Tuesday, November 20, 2018

gravity - Why dark matter and general relativity?


My knowledge on this subject is minimal, so sorry if my question is obvious. But why is the current consensus that there is something called dark matter rather than that our current theory of gravity (general relativity) is wrong?


Edit/comment



The answers so far have given evidence for dark matter and general relativity. But (this may seem like a bit of strange thought) are we not doing the same as we did with the aether and the aether drag hypothesis? I.e. there is an observation that does not fit with general relativity what we are doing is assuming that general relativity is right and designing 'add on' theories [i.e. dark matter] to make all other observations fit GR. It seems to me that we are just holding onto general relativity because we are 'use to it'. It is like the saying we are 'looking for life as we know it', who says life can't be something completely different (rhetorical question)? This also goes back to Occam's razor, dark matter cannot be explained without making the whole thing more complicated. Another theory of gravity seems like the most simple approach.



Answer



Because General Relativity has an overwhelming amount of experimental evidence to support it. As a result, physicists look for dark matter, which works within GR, rather than to throw the baby out with the bath water, and thereby assume GR is wrong.

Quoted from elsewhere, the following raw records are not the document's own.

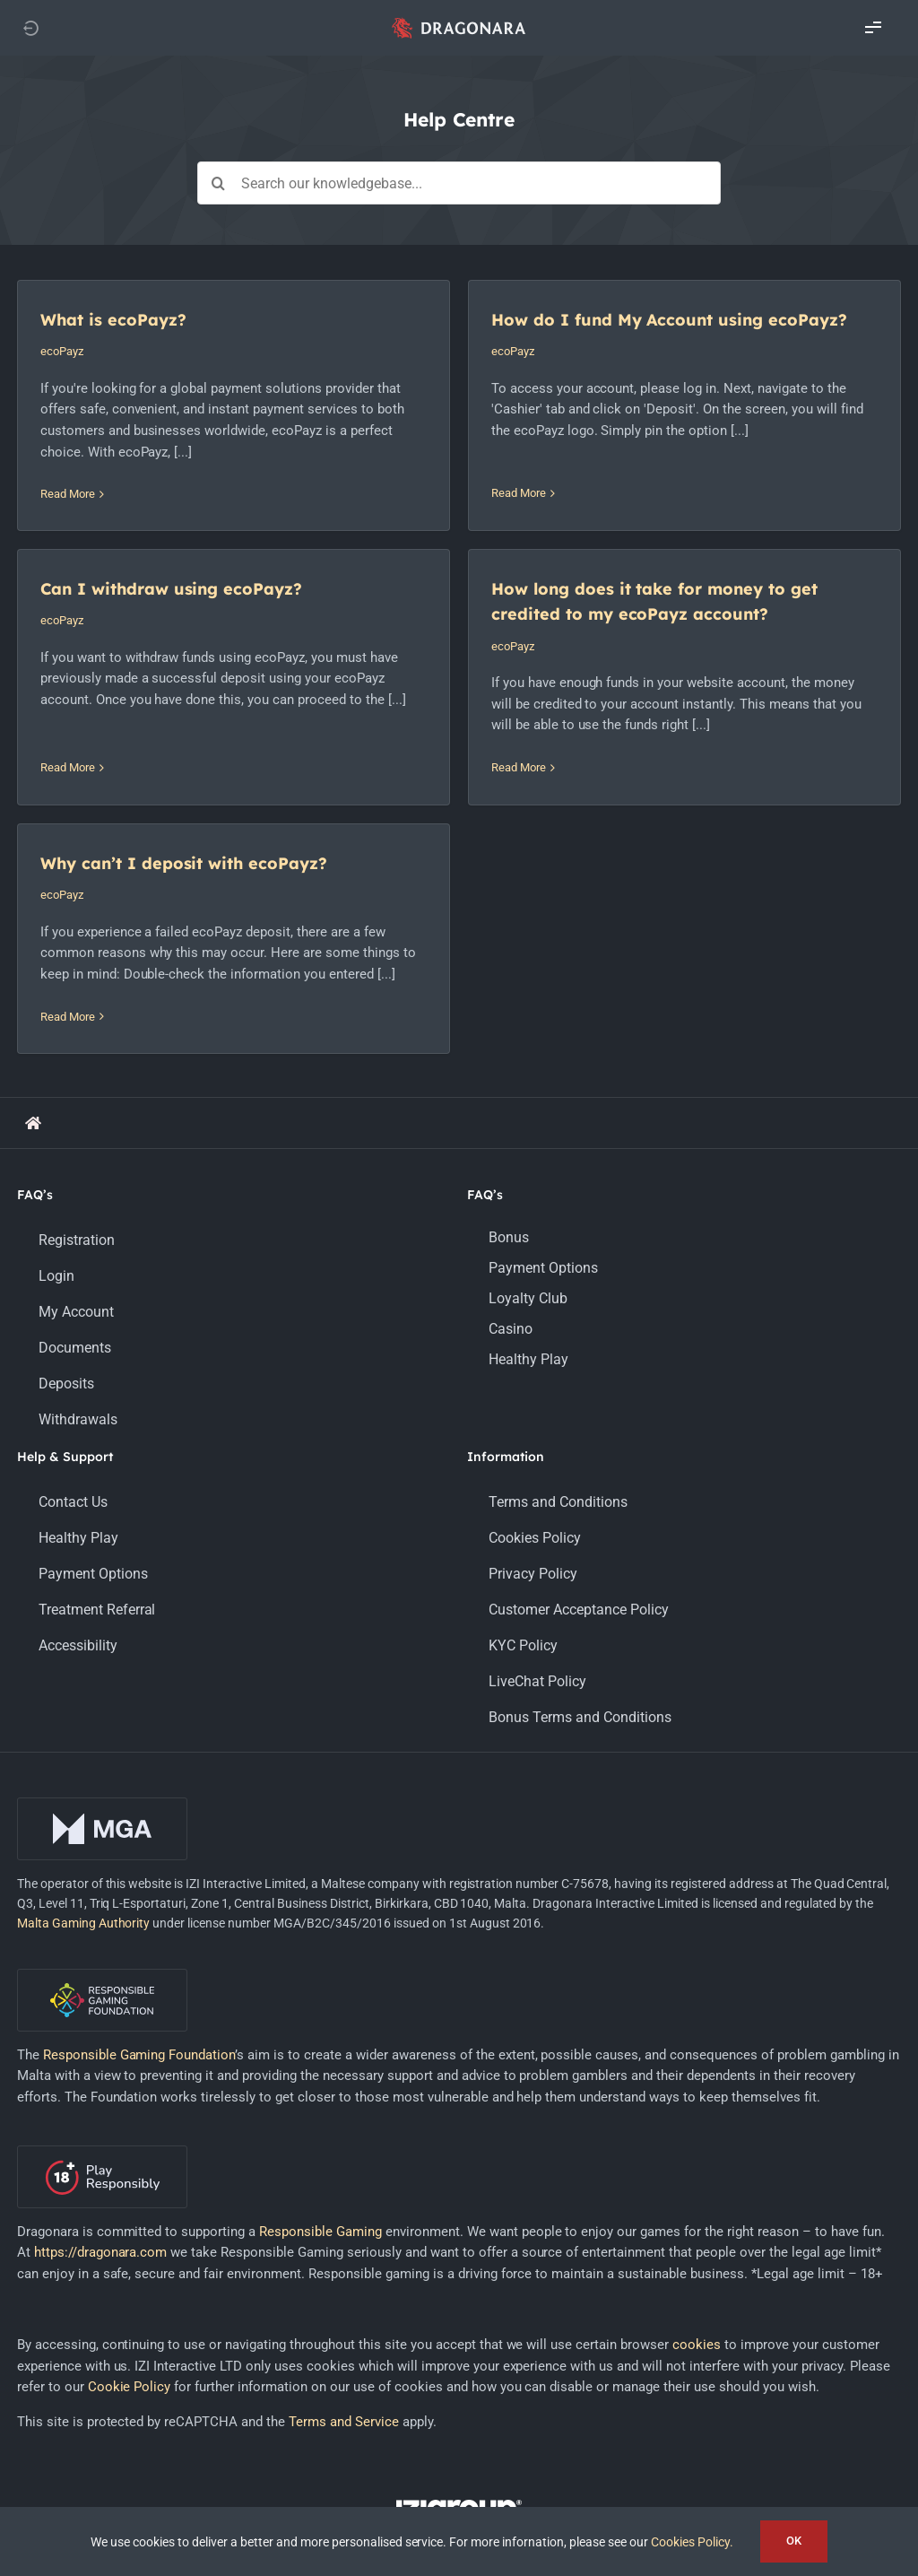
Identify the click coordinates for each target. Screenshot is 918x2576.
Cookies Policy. (692, 2542)
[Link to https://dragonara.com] (30, 28)
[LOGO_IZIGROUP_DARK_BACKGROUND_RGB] (459, 2373)
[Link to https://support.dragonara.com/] (33, 989)
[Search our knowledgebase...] (459, 183)
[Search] (218, 183)
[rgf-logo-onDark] (102, 1842)
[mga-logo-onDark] (102, 1671)
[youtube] (496, 2425)
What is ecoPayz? (113, 319)
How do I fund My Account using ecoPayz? (522, 319)
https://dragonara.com (101, 2119)
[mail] (534, 2425)
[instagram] (459, 2425)
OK (793, 2540)
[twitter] (421, 2425)
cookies (696, 2212)
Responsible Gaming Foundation (139, 1922)
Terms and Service (344, 2289)
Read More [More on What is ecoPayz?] (67, 493)
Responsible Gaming (320, 2098)
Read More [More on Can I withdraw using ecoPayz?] (653, 479)
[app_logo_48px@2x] (459, 21)
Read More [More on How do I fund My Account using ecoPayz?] (371, 473)
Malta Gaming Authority (84, 1789)
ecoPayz (61, 351)
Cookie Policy (129, 2254)
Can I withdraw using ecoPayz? (757, 327)
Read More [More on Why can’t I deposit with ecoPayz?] (360, 794)
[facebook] (383, 2425)
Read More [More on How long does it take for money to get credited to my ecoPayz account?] (79, 813)
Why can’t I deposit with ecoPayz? (476, 641)
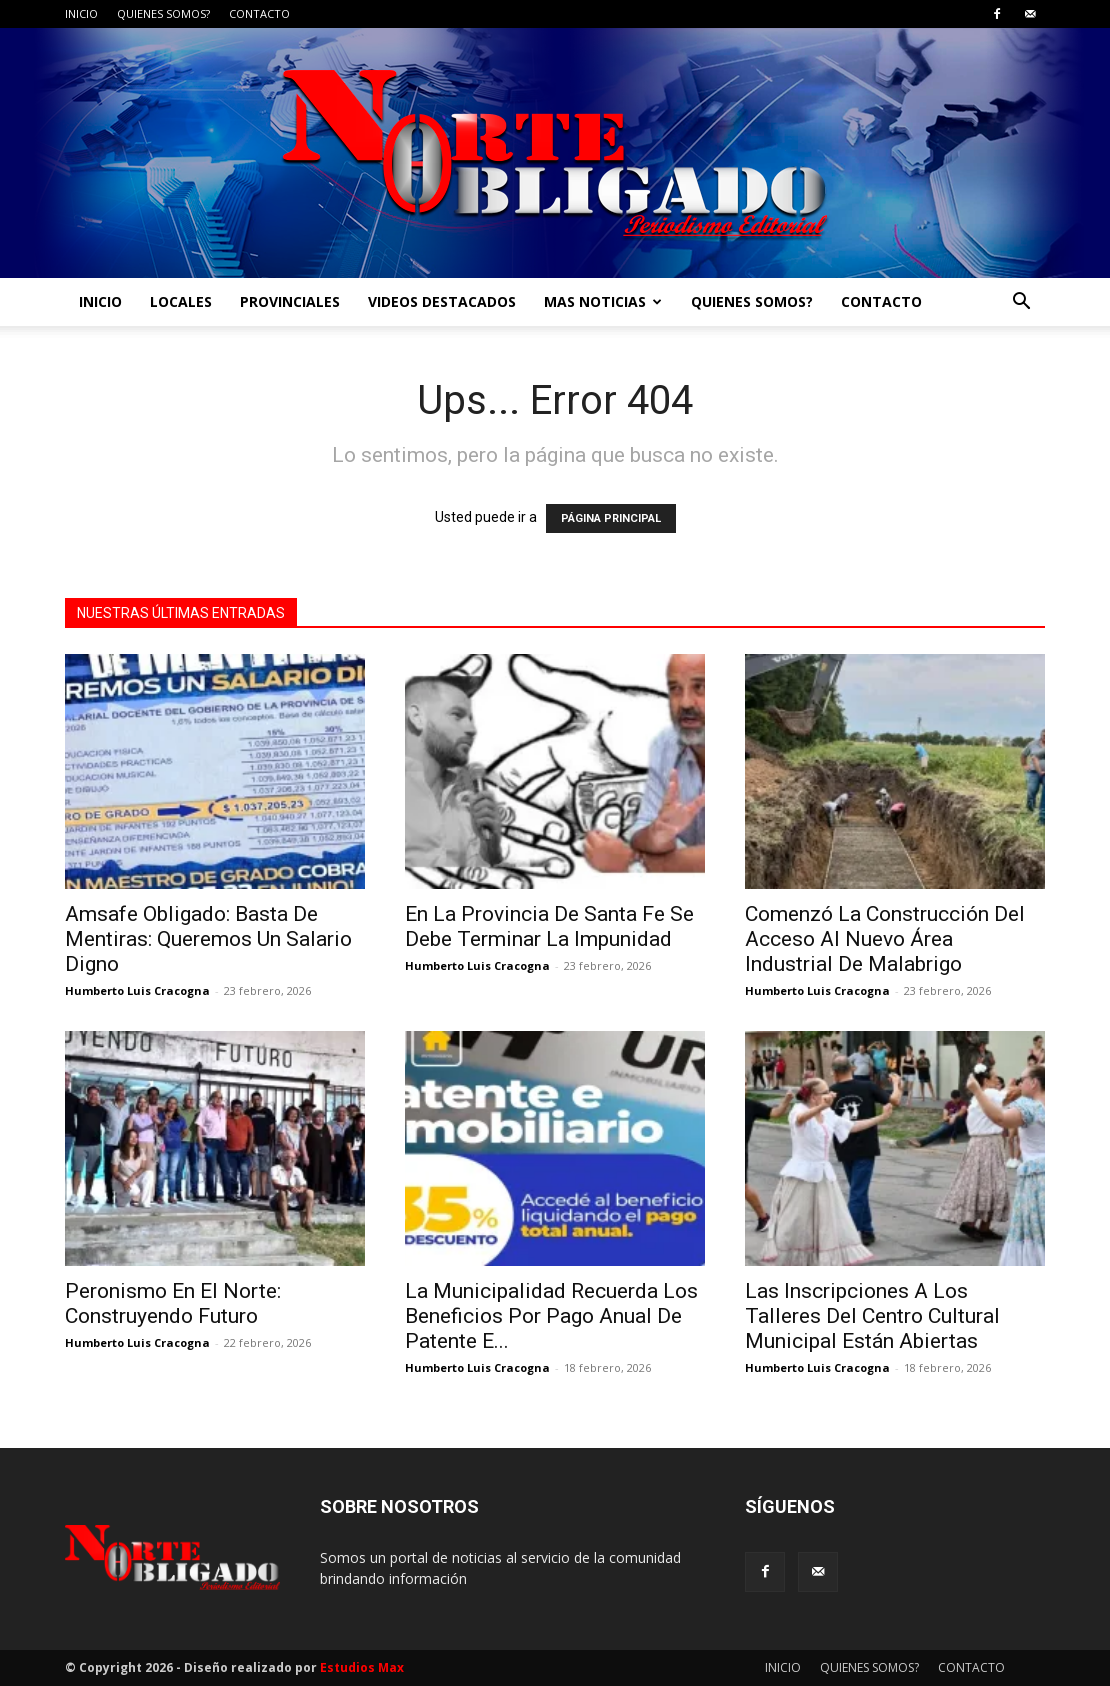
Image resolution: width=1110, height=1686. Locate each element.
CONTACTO (259, 13)
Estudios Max (362, 1667)
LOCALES (181, 301)
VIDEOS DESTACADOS (442, 301)
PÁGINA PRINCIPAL (611, 518)
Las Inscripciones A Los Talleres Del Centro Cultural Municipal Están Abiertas (872, 1316)
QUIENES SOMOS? (163, 13)
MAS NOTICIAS (603, 301)
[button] (1021, 303)
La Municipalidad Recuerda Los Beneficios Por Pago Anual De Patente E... (551, 1316)
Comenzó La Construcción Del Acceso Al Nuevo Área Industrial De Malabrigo (885, 939)
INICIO (81, 13)
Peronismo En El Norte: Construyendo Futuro (173, 1303)
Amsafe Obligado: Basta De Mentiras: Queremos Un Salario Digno (208, 939)
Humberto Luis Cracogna (137, 990)
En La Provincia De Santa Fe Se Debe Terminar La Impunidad (549, 926)
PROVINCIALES (290, 301)
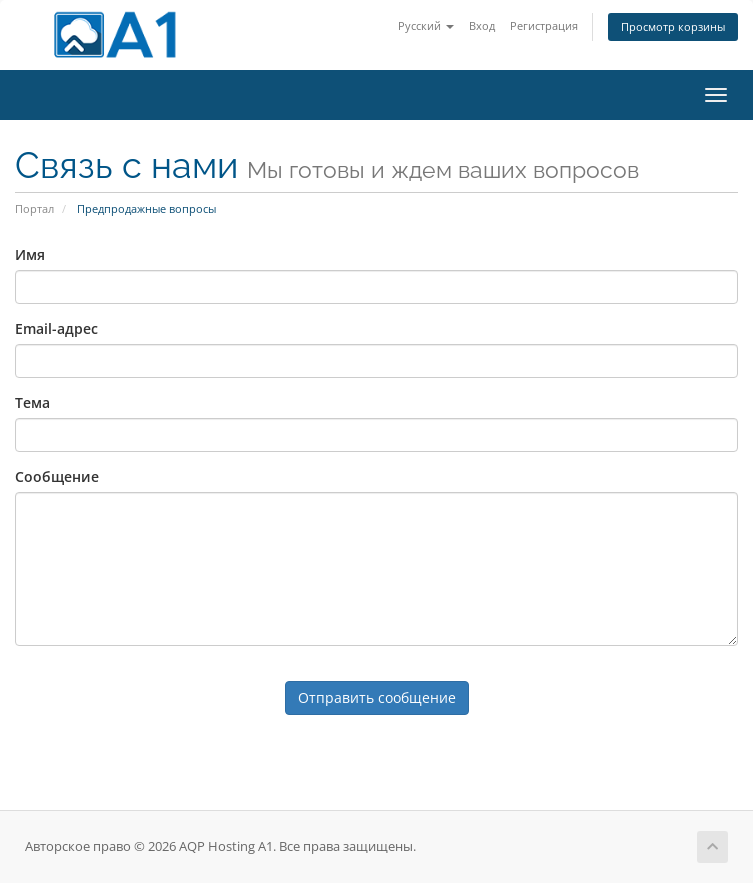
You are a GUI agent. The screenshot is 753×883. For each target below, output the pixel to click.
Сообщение (57, 476)
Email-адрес (56, 328)
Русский (426, 25)
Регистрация (544, 25)
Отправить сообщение (377, 697)
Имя (30, 254)
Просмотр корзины (673, 26)
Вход (482, 25)
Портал (34, 208)
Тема (32, 402)
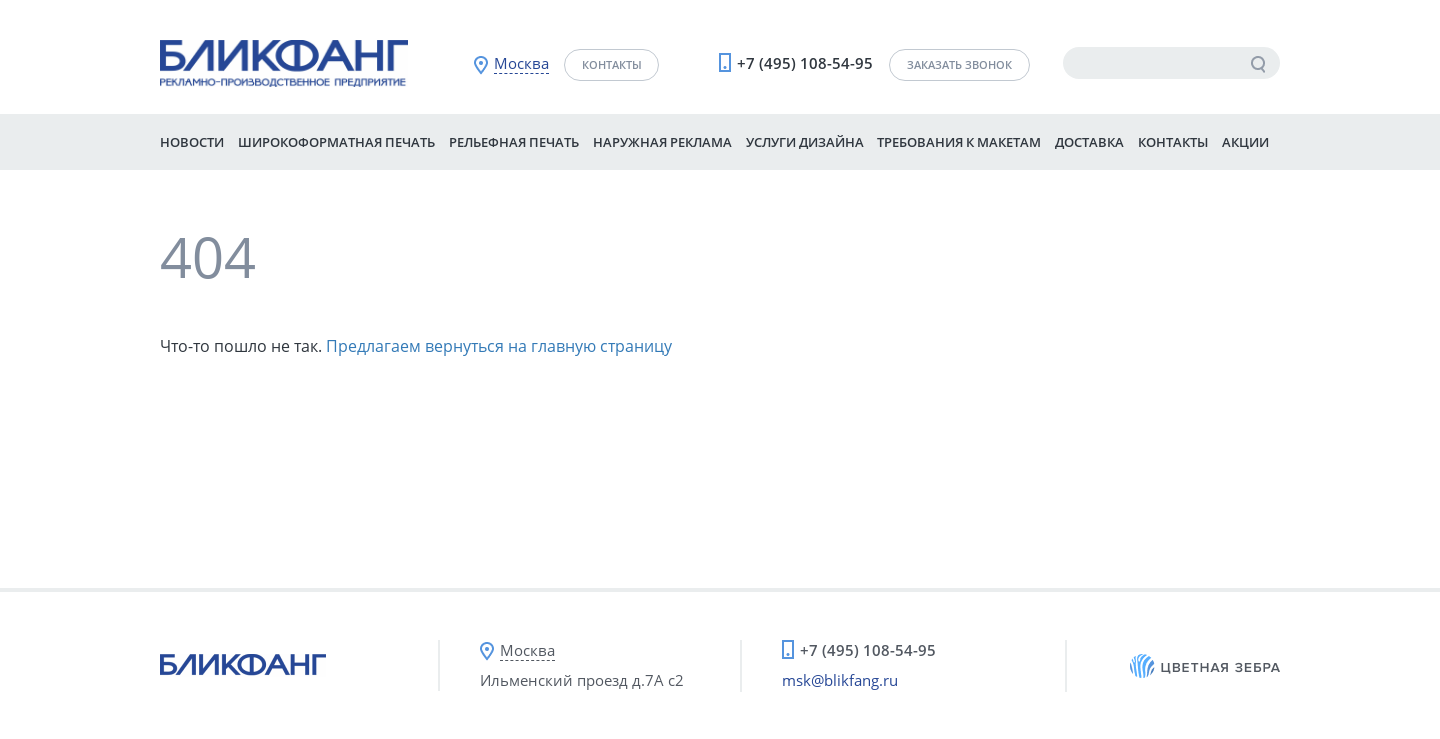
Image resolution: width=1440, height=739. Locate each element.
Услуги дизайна (805, 142)
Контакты (612, 64)
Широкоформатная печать (336, 142)
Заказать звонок (959, 64)
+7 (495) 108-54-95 (805, 63)
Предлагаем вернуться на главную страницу (499, 346)
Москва (521, 63)
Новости (192, 142)
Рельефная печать (514, 142)
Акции (1245, 142)
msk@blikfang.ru (840, 680)
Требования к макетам (959, 142)
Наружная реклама (662, 142)
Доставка (1089, 142)
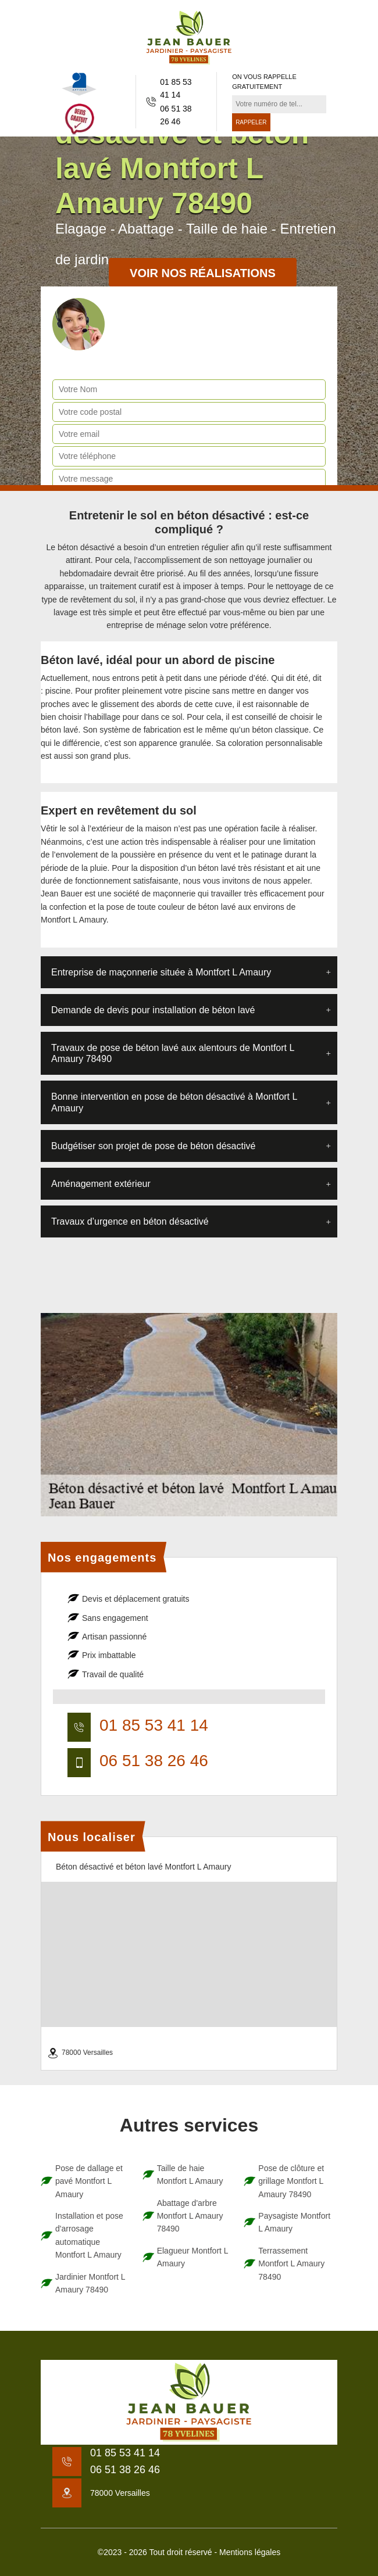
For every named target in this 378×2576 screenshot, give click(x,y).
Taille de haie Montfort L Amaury (190, 2175)
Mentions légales (249, 2552)
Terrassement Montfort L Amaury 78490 (291, 2263)
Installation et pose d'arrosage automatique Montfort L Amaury (89, 2235)
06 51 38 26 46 (176, 115)
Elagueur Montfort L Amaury (192, 2257)
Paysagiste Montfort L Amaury (294, 2222)
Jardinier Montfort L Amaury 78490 (90, 2283)
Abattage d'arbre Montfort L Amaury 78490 (190, 2216)
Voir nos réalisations (203, 273)
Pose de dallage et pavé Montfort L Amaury (89, 2181)
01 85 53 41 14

When Albert Einstein introduced the world to GR, he proposed three tests that would support GR. Please keep in mind that at the time, these predictions (except #1 below) had not been previously observed, nor could they have been explained with any previously existing physical theories.



  1. Perihelion Precession of Mercury- Basically, the precession of Mercury's orbit could not be explained by Newtonian gravity or Kepler's Laws of Motion. In fact, people were so hard-pressed to explain this precession that one hypothesis even suggested a previously unobserved planet orbiting between Mercury and the Sun. However, after Einstein developed GR, he showed that the part of Mercury's precession unexplained by other factors could be attributed to the curvature of space-time.

  2. Deflection of Light by the Sun- Einstein proposed that light could be deflected by gravity, due to GR. This was observed in 1919 during a solar eclipse, when the position of stars "near" the sun (I use "near" in regards to their apparent location on the sky's dome, not "near" in space) was shifted slightly, due to the Sun's gravity. Although the original experiment has been criticized, this effect has been reproduced many times since it was originally observed.

  3. Gravitational Red-Shift of Light- In 1959 the Pound-Rebka experiment observed a relative red-shift of light between two different light sources, due to gravitational effects of the Earth.


Each of those tests has individual Wikipedia pages, linked to under the first link I included above. Additionally, there are a number of more modern tests of GR, not limited to just the three I described above.